Tingkat keimanan seseorang dikatakan baik jika keimanannya selalu meningkat. Pertama, disebut muslim, yakni orang yang telah mengakui Islam sebagai agamanya, yang secara verbal diwujudkan dengan ucapan Dua Kalimat Syahadat.
Kedua, disebut mukmin, yakni yang keimanannya bukan sekedar kepercayaan tetapi diikuti dengan keyakinan yang kuat dalam hati.

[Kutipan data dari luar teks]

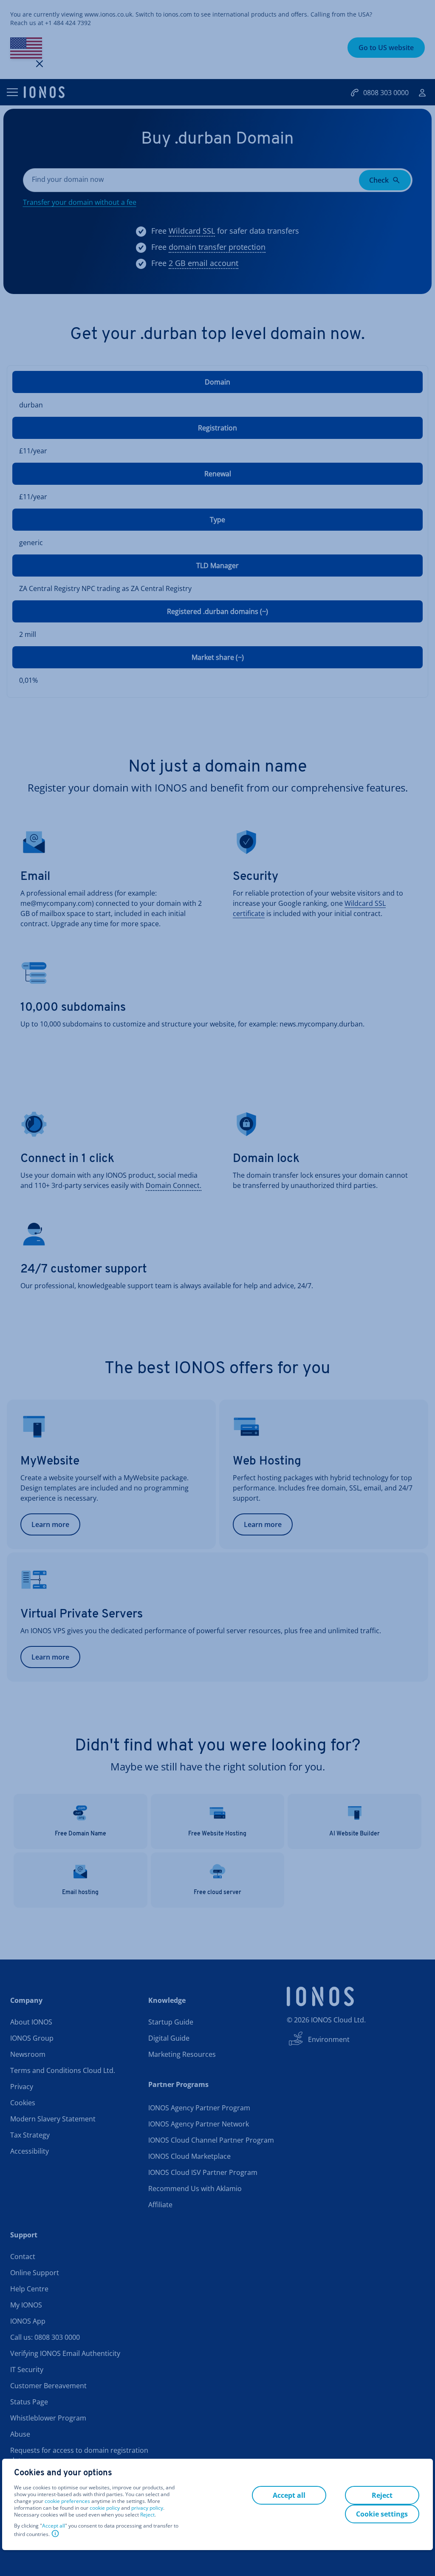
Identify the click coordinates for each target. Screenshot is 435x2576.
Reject (147, 2514)
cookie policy (105, 2507)
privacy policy (147, 2507)
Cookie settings (382, 2514)
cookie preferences (67, 2501)
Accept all (53, 2525)
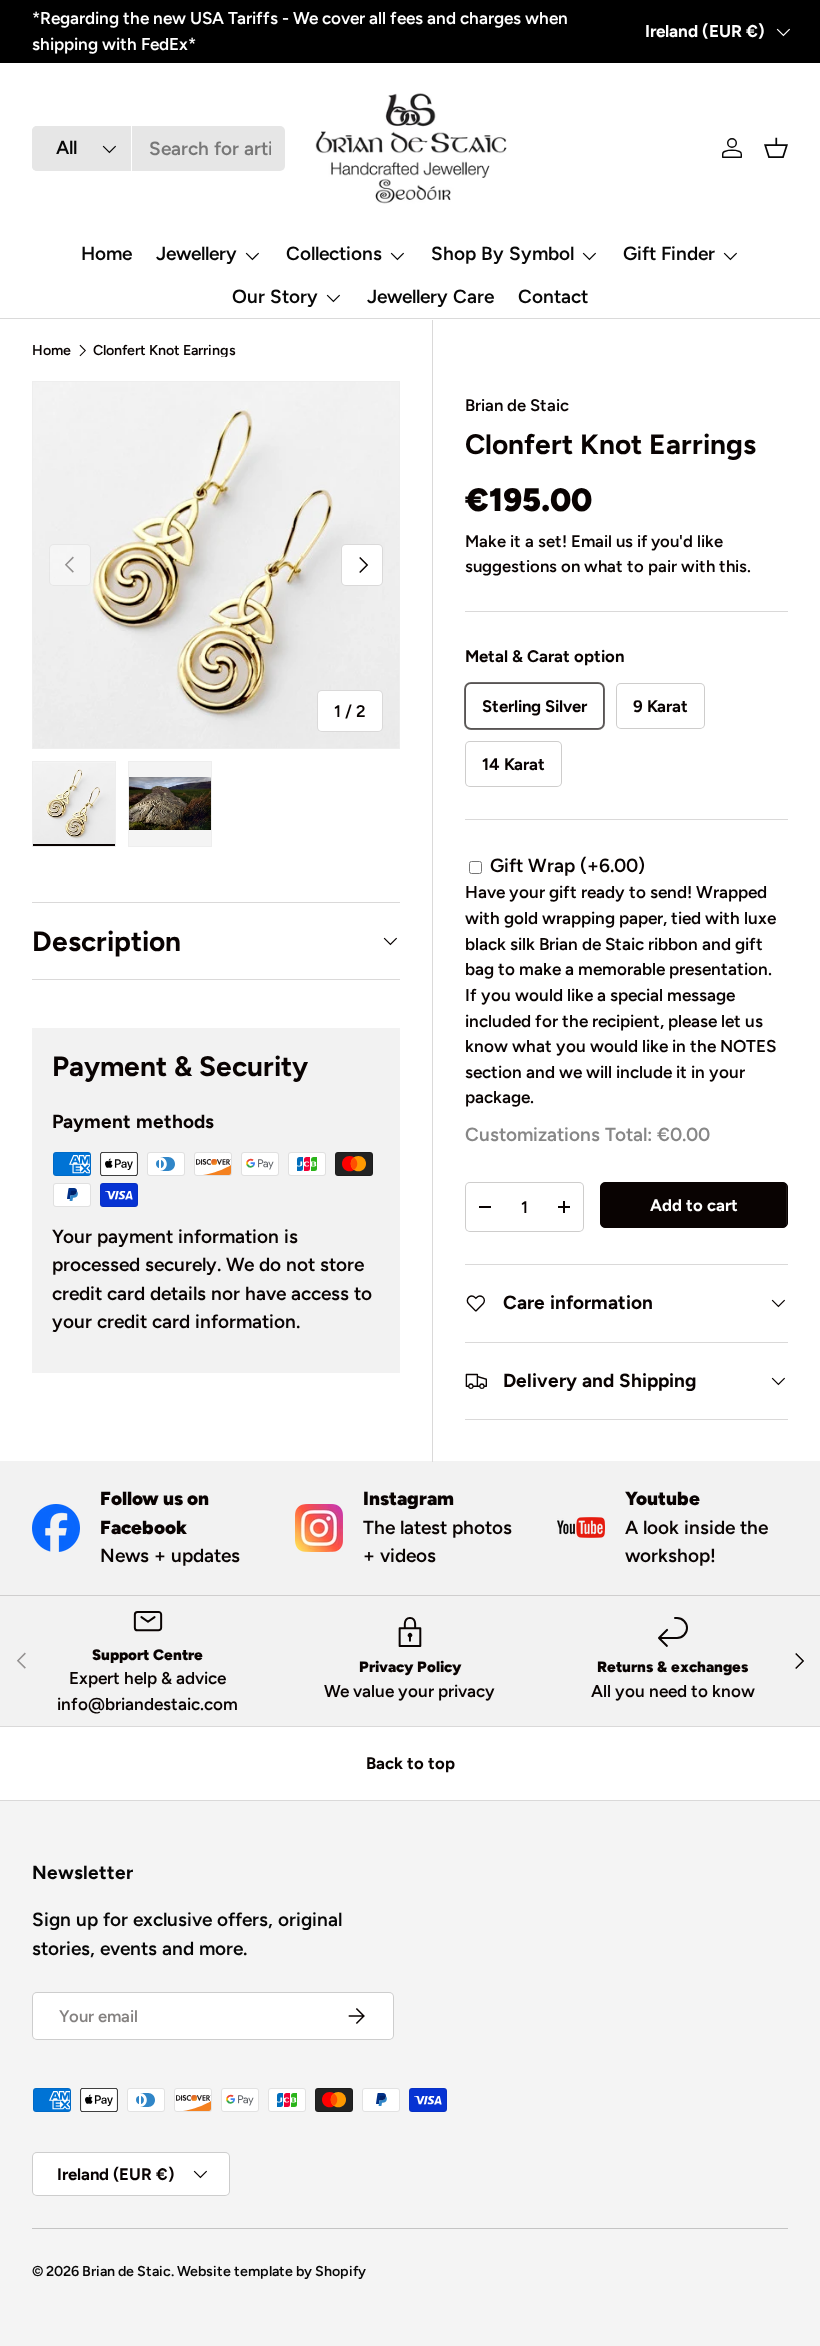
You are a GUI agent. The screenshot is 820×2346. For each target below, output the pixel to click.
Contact (553, 296)
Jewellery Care (430, 296)
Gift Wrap (567, 865)
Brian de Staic (517, 405)
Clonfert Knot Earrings (164, 350)
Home (106, 253)
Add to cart (694, 1205)
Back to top (410, 1763)
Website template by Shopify (271, 2271)
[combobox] (158, 148)
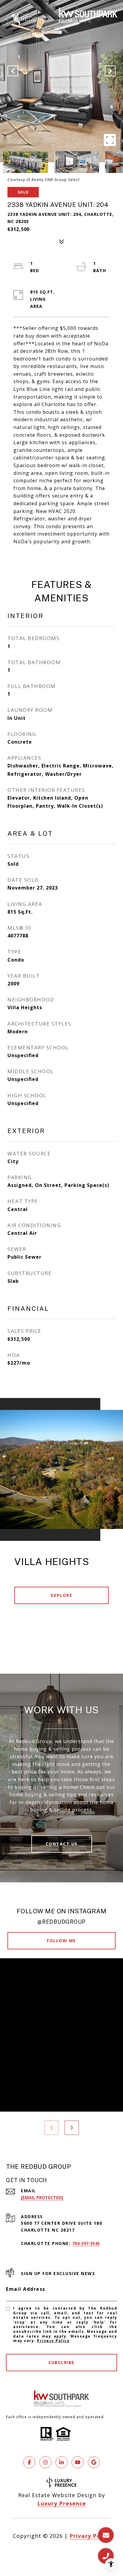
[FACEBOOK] (29, 2462)
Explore (62, 1595)
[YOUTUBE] (78, 2462)
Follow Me (61, 1940)
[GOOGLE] (94, 2462)
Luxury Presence (61, 2503)
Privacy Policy (53, 2340)
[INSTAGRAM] (45, 2462)
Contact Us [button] (62, 1844)
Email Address (25, 2289)
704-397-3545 (86, 2243)
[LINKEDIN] (61, 2462)
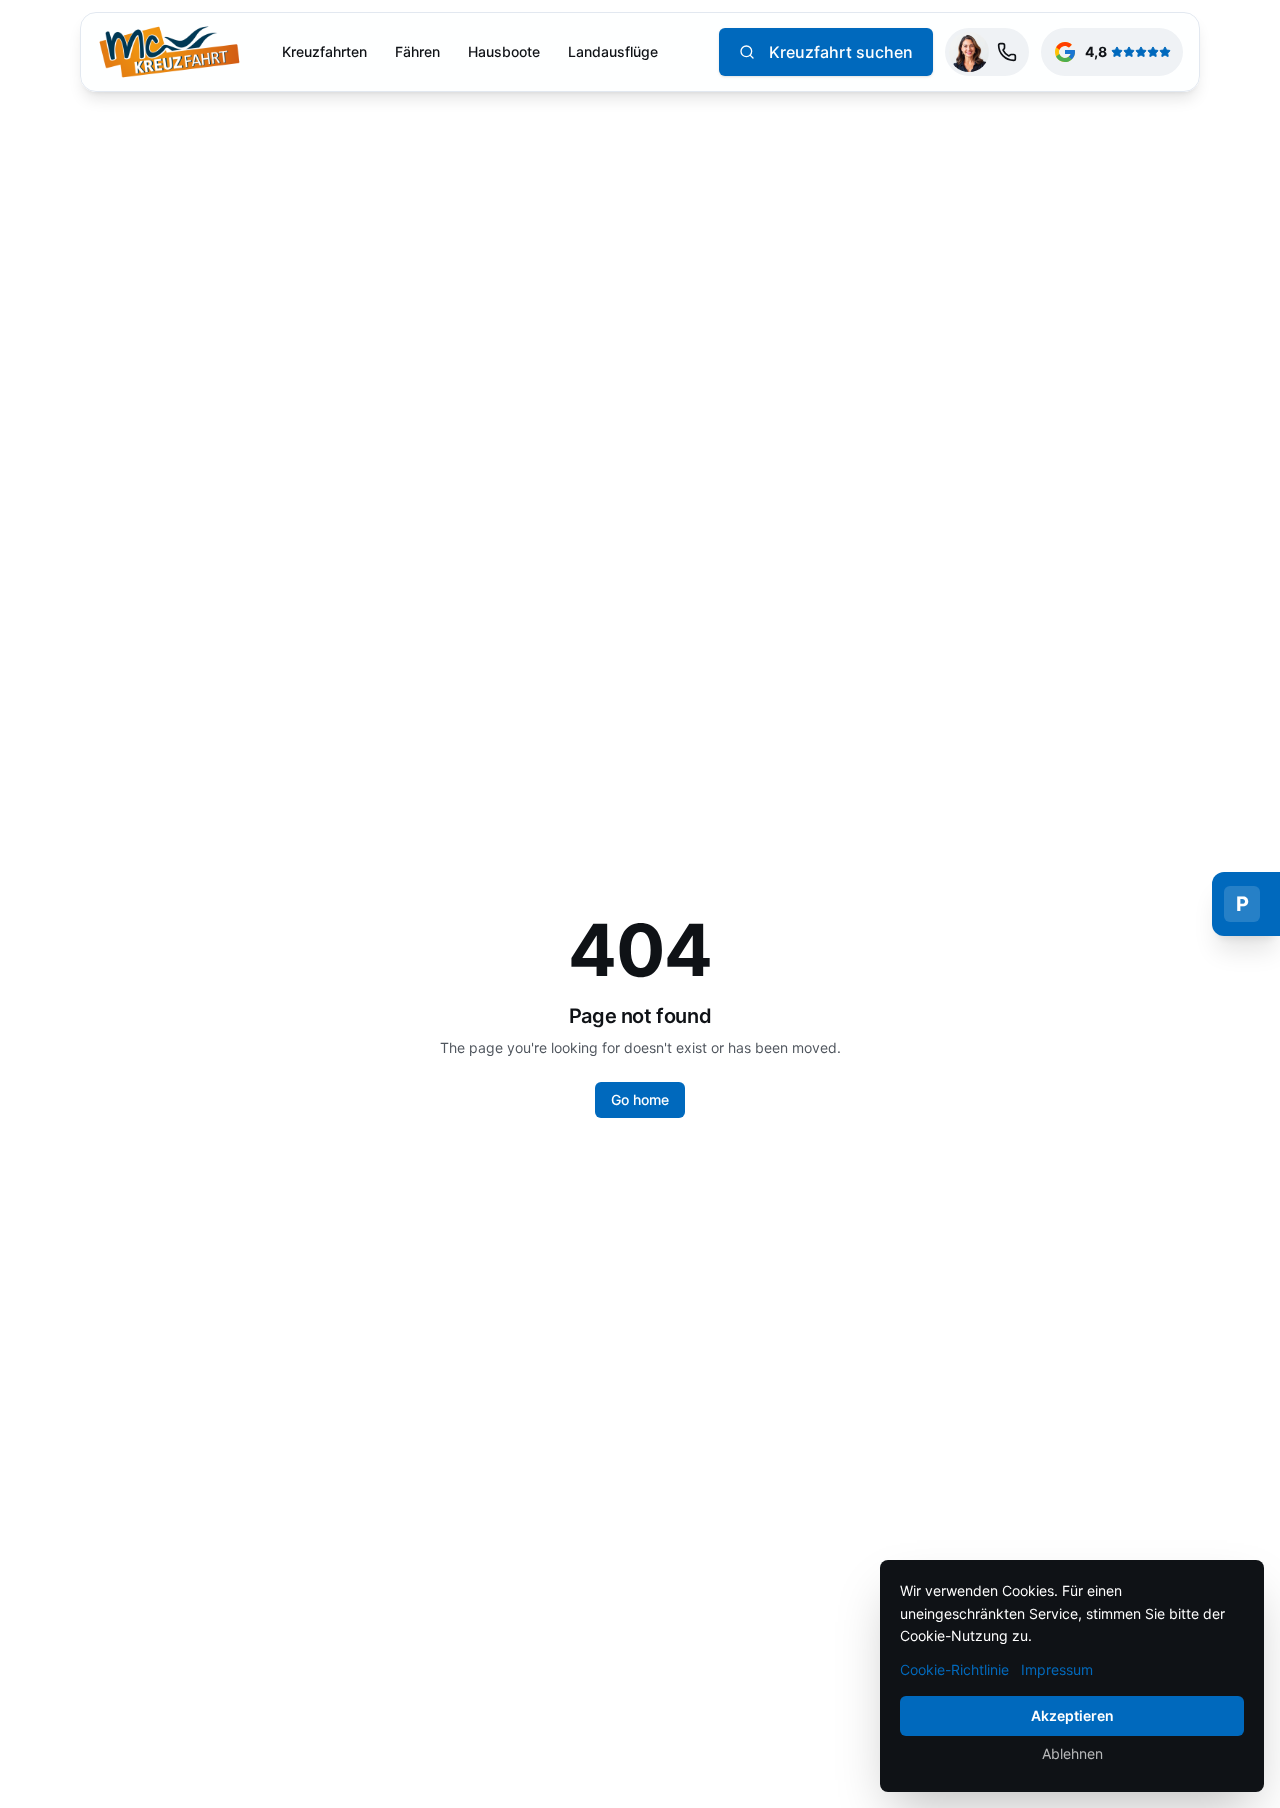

Ketiga, disebut muhsin, yakni keimanannya menjadi pendorong (primum mobile) untuk berbuat kebaikan, yang kebaikan itu dilakukan tanpa pamrih.
Keempat, yang disebutnya sebagai tingkat tertinggi, disebut muttaqin, yakni keimanannya telah membawa pada kemampuan untuk menetapi segala kewajiban Allah dan menjaga diri dari semua hal yang dilarang oleh Allah.
Kesimpulan
Dari uraian di atas dapat disimpulkan bahwa meskipun keberagamaan merupakan fitrah (kodrat alam) manusia, namun rasa keagamaan perlu ditumbuhkan di masa kanak-kanak, agar pada usia selanjutnya bisa berkembang. Penumbuhan rasa keagamaan tersebut akan efektif jika melalui proses pendidikan yang terprogram, baik pendidikan di lingkungan keluarga, di masyarakat dan di lembaga-lembaga pendidikan formal seperti sekolah.